* Try it *
From the entries below, output the line with "Conselhos Representativos (89, 1869)" and each following line up to and including the line with "[Compatilhe no Facebook] (91, 236)", exactly as written.

* Materials provided *
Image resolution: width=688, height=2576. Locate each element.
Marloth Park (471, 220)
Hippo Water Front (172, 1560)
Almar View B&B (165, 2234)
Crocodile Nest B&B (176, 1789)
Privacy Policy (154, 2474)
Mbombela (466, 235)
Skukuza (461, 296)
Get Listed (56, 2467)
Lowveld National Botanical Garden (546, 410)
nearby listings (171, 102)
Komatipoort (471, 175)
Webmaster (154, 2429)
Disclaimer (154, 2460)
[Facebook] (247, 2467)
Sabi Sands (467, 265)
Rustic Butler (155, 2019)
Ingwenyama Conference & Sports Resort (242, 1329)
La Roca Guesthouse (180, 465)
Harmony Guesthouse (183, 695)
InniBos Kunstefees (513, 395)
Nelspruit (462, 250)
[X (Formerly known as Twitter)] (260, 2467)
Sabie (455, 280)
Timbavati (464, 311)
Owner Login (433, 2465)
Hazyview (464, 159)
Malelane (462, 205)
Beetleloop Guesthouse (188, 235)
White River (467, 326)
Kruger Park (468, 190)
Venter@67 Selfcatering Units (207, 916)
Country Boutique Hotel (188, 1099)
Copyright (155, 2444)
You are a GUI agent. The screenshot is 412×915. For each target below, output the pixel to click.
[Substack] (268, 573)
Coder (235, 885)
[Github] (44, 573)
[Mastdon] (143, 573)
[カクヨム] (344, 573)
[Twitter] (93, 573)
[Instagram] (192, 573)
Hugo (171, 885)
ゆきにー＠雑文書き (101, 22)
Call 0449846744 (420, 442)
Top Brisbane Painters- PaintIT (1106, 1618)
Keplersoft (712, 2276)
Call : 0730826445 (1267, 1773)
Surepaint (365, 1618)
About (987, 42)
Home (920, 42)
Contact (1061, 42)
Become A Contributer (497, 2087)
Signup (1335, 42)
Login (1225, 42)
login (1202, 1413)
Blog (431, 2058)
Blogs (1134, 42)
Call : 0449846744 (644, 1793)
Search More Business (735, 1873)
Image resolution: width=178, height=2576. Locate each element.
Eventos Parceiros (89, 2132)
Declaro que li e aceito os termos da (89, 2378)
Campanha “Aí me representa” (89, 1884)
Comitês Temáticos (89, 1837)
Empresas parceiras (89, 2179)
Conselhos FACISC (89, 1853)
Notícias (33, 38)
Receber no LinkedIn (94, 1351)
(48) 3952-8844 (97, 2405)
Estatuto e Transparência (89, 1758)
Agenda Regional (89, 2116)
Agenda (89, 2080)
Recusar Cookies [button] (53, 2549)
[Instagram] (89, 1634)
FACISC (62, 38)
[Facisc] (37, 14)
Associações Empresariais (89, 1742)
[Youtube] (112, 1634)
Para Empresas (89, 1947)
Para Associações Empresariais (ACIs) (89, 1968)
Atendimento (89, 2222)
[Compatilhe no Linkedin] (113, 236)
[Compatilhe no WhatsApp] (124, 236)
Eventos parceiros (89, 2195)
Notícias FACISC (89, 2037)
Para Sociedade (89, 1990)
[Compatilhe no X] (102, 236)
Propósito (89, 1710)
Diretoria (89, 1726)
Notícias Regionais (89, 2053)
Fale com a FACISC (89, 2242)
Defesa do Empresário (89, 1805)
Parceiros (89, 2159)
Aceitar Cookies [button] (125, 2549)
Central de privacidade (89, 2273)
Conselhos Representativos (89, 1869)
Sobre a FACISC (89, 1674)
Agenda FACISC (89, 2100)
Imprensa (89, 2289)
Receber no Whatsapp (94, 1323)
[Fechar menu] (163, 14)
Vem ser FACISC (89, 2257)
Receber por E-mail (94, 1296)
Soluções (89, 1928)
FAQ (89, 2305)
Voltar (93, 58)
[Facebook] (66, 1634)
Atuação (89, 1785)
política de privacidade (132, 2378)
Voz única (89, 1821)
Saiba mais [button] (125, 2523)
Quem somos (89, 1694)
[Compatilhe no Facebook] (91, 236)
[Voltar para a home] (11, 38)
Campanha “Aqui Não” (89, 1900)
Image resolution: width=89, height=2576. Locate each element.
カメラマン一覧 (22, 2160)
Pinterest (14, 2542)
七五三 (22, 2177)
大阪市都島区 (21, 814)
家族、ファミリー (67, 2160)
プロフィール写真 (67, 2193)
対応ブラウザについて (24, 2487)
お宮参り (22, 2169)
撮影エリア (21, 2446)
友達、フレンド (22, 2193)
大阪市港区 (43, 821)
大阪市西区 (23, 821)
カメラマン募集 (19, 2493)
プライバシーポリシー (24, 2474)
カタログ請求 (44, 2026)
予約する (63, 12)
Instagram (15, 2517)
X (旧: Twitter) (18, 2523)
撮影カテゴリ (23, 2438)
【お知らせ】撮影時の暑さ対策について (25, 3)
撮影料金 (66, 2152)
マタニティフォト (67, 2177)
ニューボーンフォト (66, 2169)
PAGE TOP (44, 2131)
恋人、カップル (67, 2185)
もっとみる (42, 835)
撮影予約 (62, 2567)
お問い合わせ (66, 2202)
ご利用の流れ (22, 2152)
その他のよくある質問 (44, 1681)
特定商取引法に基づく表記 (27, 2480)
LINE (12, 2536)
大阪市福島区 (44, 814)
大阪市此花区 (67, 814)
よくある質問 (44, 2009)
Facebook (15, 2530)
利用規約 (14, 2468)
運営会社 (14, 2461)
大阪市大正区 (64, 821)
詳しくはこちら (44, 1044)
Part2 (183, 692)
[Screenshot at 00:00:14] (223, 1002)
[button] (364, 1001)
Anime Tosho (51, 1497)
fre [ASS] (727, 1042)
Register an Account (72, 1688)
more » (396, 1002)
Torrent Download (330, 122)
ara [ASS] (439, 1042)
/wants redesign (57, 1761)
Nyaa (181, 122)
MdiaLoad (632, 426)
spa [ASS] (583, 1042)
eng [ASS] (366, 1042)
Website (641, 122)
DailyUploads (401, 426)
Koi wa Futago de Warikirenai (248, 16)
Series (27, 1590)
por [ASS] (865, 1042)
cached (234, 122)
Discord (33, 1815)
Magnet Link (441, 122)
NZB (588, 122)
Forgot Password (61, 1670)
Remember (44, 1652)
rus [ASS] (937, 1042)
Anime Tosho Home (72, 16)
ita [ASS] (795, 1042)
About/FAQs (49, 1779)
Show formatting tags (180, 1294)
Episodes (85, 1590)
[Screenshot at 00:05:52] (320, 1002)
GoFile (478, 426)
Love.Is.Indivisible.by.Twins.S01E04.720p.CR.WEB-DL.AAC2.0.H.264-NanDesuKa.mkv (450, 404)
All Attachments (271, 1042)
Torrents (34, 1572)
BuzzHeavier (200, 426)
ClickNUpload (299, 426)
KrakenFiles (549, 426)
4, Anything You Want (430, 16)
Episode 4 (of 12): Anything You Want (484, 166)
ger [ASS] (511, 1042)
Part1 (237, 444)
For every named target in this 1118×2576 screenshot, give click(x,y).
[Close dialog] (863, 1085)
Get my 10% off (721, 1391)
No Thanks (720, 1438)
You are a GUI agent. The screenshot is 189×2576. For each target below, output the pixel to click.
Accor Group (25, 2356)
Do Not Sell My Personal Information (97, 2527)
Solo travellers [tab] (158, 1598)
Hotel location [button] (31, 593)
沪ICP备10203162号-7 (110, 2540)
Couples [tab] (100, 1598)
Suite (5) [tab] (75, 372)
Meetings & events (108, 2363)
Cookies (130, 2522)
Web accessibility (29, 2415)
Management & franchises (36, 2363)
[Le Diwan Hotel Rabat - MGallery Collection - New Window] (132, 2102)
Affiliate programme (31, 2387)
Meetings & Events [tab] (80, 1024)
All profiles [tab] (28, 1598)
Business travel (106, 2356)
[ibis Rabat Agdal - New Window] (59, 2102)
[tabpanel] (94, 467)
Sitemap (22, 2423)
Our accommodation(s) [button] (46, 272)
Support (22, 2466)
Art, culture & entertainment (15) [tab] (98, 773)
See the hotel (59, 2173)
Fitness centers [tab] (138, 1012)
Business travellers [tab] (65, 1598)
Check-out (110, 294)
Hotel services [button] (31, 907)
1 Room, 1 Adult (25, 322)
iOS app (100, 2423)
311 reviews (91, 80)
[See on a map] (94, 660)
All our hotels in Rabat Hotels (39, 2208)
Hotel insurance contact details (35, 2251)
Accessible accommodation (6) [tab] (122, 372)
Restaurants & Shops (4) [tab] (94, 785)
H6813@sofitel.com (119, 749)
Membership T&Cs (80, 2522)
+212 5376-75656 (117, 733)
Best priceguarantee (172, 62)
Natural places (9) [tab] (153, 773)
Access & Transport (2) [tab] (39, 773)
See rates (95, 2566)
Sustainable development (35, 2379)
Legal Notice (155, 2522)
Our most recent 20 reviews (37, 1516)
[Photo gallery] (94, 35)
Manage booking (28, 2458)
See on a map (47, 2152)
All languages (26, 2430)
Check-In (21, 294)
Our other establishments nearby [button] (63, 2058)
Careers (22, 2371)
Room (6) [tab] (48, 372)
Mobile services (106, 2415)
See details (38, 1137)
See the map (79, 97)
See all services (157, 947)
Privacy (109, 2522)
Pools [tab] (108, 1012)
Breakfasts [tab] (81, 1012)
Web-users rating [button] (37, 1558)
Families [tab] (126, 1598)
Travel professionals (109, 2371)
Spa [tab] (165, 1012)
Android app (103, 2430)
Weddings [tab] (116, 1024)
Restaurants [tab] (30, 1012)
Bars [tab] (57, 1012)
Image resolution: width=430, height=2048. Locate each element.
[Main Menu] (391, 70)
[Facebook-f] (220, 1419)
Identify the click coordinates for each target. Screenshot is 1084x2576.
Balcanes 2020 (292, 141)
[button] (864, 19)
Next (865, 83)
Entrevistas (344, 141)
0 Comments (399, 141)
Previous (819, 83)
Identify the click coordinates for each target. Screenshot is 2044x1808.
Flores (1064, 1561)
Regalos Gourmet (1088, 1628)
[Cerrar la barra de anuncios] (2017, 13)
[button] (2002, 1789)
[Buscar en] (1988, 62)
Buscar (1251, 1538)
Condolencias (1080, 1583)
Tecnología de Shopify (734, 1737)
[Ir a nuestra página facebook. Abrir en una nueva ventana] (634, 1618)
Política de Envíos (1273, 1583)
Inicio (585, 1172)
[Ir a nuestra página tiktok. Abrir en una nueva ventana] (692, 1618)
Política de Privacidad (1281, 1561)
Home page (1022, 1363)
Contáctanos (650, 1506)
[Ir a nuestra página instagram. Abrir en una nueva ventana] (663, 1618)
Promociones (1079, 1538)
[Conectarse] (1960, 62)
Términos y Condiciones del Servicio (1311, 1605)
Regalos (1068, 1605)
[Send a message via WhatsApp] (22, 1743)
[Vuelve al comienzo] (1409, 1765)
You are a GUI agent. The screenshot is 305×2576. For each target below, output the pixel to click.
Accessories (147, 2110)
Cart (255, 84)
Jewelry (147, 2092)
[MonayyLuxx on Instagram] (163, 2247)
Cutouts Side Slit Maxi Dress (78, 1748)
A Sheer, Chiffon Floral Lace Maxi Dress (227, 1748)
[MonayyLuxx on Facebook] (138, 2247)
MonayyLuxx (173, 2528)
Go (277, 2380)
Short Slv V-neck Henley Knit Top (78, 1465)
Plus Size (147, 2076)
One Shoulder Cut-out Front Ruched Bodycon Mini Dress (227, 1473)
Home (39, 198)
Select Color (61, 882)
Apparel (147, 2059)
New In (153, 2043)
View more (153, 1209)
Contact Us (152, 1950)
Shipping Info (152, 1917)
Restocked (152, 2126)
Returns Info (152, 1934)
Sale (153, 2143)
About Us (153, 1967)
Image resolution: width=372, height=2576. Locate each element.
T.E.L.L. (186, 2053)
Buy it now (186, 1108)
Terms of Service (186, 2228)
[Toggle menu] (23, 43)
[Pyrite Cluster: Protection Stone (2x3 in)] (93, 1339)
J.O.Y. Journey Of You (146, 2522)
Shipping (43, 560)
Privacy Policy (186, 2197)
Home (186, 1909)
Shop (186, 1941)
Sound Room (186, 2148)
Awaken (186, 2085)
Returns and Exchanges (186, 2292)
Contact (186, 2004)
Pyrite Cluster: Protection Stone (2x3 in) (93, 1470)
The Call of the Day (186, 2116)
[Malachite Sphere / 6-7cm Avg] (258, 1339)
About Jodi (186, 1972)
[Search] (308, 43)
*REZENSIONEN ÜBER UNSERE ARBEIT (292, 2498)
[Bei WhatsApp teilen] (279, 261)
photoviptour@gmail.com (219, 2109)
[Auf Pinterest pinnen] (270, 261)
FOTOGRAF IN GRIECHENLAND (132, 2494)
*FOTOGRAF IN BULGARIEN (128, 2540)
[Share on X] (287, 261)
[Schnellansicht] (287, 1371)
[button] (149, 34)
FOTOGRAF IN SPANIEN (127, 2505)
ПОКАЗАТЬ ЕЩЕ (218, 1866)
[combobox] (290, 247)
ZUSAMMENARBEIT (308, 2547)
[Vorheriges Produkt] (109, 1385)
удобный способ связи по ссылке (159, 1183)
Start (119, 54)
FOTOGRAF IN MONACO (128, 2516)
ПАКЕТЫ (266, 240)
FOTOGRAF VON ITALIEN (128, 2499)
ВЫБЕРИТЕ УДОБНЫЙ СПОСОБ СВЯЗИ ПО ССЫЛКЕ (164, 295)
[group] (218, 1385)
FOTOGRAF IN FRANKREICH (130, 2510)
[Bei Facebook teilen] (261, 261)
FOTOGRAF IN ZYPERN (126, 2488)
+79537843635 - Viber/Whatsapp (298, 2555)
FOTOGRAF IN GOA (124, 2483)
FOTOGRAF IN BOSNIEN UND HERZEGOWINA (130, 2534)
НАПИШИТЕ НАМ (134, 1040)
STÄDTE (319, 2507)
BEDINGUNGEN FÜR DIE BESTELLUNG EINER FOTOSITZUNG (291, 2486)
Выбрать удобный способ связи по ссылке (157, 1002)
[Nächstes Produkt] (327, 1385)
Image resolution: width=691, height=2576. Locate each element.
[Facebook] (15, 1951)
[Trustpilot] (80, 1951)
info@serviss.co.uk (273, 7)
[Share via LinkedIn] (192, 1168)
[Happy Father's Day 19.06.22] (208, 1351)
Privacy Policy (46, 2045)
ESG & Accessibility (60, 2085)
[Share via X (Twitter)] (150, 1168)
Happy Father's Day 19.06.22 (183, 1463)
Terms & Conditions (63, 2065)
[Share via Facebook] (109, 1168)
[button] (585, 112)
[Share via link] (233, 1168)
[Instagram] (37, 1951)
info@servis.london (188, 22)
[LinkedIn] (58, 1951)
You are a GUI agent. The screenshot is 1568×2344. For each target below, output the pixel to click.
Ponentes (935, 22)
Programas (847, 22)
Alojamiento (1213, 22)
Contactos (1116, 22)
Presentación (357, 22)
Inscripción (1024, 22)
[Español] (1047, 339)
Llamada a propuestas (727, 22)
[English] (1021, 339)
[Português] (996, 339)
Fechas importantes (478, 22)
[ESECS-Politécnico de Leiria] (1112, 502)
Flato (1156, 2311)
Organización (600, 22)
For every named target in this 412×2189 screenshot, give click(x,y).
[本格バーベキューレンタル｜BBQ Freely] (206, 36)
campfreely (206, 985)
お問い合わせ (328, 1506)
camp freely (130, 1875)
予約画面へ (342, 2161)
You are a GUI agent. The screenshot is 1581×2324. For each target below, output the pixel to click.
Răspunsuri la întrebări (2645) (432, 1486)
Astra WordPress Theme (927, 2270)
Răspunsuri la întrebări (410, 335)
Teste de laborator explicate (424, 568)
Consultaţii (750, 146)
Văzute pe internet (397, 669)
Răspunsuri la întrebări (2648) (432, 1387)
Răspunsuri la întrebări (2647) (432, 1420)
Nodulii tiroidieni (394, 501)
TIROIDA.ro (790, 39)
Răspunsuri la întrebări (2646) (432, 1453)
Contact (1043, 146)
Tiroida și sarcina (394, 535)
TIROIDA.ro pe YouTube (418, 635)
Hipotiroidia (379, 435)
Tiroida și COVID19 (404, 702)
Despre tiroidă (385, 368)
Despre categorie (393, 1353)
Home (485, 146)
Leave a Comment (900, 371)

* Task result *
Conselhos Representativos (89, 1869)
Sobre a FACISC (89, 1674)
Agenda FACISC (89, 2100)
Imprensa (89, 2289)
Receber no Whatsapp (94, 1323)
[Fechar menu] (163, 14)
Vem ser FACISC (89, 2257)
Receber por E-mail (94, 1296)
Soluções (89, 1928)
FAQ (89, 2305)
Voltar (93, 58)
[Facebook] (66, 1634)
Atuação (89, 1785)
política de privacidade (132, 2378)
Voz única (89, 1821)
Saiba mais [button] (125, 2523)
Quem somos (89, 1694)
[Compatilhe no Facebook] (91, 236)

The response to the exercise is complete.